▶ [TASK INSTRUCTIONS]
Scale the part of the listing that opens with the line containing "You are a computer-use agent." and continues through the end of the listing. Reproduce those lines, requests included, with every coordinate in the answers multiplied by 0.6 and rounded to a whole number (halves up), and omit the pictures.

Stored data:
◆ ◆ ◆ ◆ ◆ ◆ ◆

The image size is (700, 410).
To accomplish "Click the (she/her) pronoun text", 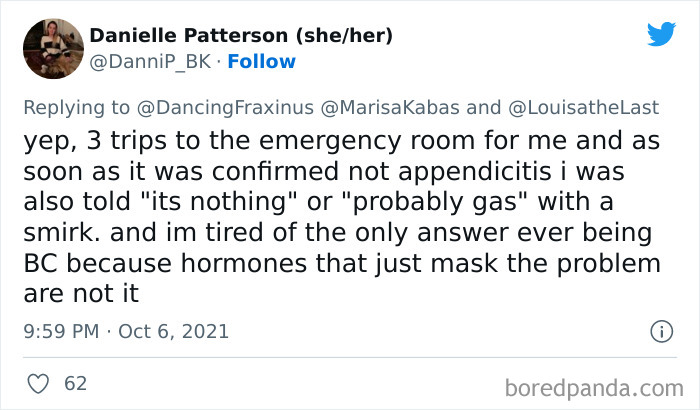I will [x=342, y=36].
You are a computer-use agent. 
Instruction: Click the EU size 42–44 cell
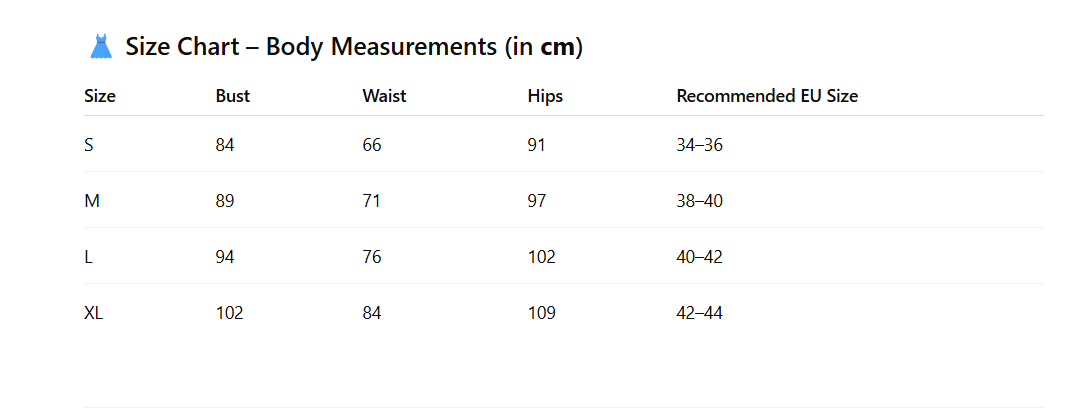pyautogui.click(x=700, y=313)
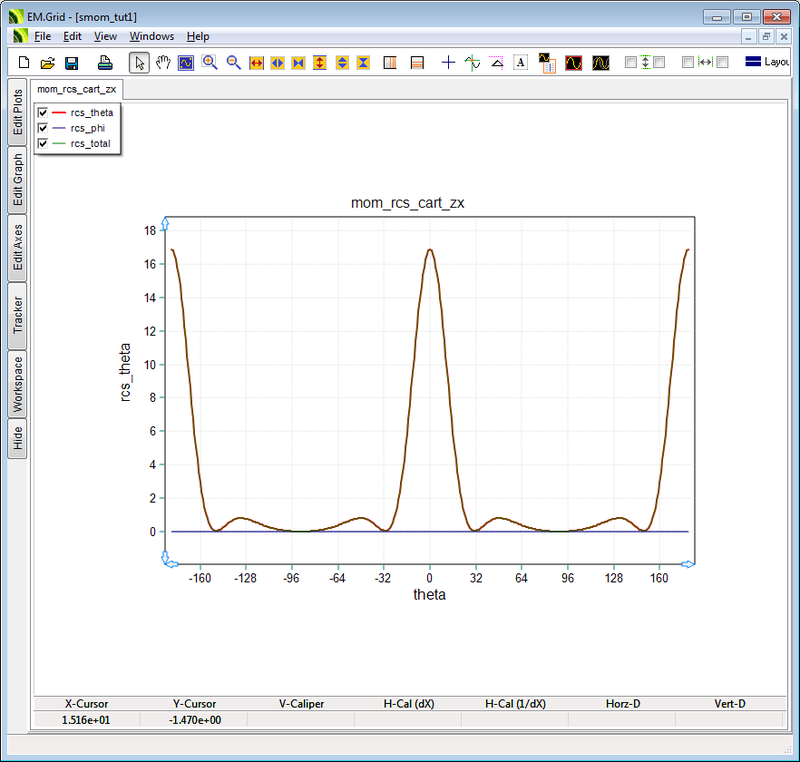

◆ ◆ ◆ ◆ ◆ ◆ ◆

▶ [THE RESPONSE]
You are a computer-use agent. 
Instruction: Click the EU size 42–44 cell
pyautogui.click(x=420, y=188)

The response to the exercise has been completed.